Author Topic: Debugging exceptions on the SAM7X  (Read 15809 times)

Offline mark

  • Global Moderator
  • Hero Member
  • *****
  • Posts: 3239
    • View Profile
    • uTasker
Debugging exceptions on the SAM7X
« on: February 26, 2009, 06:50:27 PM »
Hi All

Sometimes when developing software (and sometimes even after developing but during intensive testing) the processor crashes and one is faced with the challenge of finding out where the elusive bug is hiding in the code (even when sometimes it is hard to accept that it is a bug in the code when one has the feeling that it is more like a gremlin which just somehow has to be accepted).

In such cases nothing really beats connecting a debugger and letting things run until something goes wrong.
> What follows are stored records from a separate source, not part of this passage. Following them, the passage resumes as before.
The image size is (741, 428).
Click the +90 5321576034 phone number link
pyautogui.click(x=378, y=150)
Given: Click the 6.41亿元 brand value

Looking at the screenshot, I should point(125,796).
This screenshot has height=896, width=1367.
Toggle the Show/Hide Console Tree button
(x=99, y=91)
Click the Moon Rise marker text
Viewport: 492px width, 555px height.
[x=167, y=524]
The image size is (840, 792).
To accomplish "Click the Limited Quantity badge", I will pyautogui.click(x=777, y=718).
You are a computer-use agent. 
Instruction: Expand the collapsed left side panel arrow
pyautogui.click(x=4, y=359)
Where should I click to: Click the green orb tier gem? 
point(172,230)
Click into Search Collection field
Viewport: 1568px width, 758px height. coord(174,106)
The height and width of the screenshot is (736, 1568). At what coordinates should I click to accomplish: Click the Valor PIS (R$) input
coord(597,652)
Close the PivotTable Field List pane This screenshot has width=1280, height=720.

It is usually best to disable the watchdog in such cases so that the board hangs, the debugger can be paused and we can take a look at what the code is playing at.

In some cases one finds that it is stuck in a forever loop waiting for some hardware flag to be cleared (which is stuck, usually due to a different error which at least becomes obvious now), or due to one of those stupid little mistakes where in this once in a million case it really can never get out. But in many other cases you find the code stuck in an assembler routine at the address 0x00000010 just branching back to itself forever. This is in fact the data abort exception which has occurred because the program has tried to access or manipulate data which it may not (a bad pointer, trying to write to FLASH, or read misaligned memory). All such 'minor' programming mistakes are caught by the ARM's data abort processing and immediately sent to this loop of death.

This is is the depths of hell. The debugger is showing us that there is no hope left; the call stack is empty and we just see a mess of registers.

But the processor is in fact giving us enough information to drag ourselves back out of this swamp of despair, back to the root cause and in many cases showing us quickly just what our program has done incorrectly so that we can, with a little embarrassment, make the necessary fix to this silly little mistake.

So the next time you at at this location in code just try the following simple trick. You may find that it is just that which was missing in your debugging tool-box.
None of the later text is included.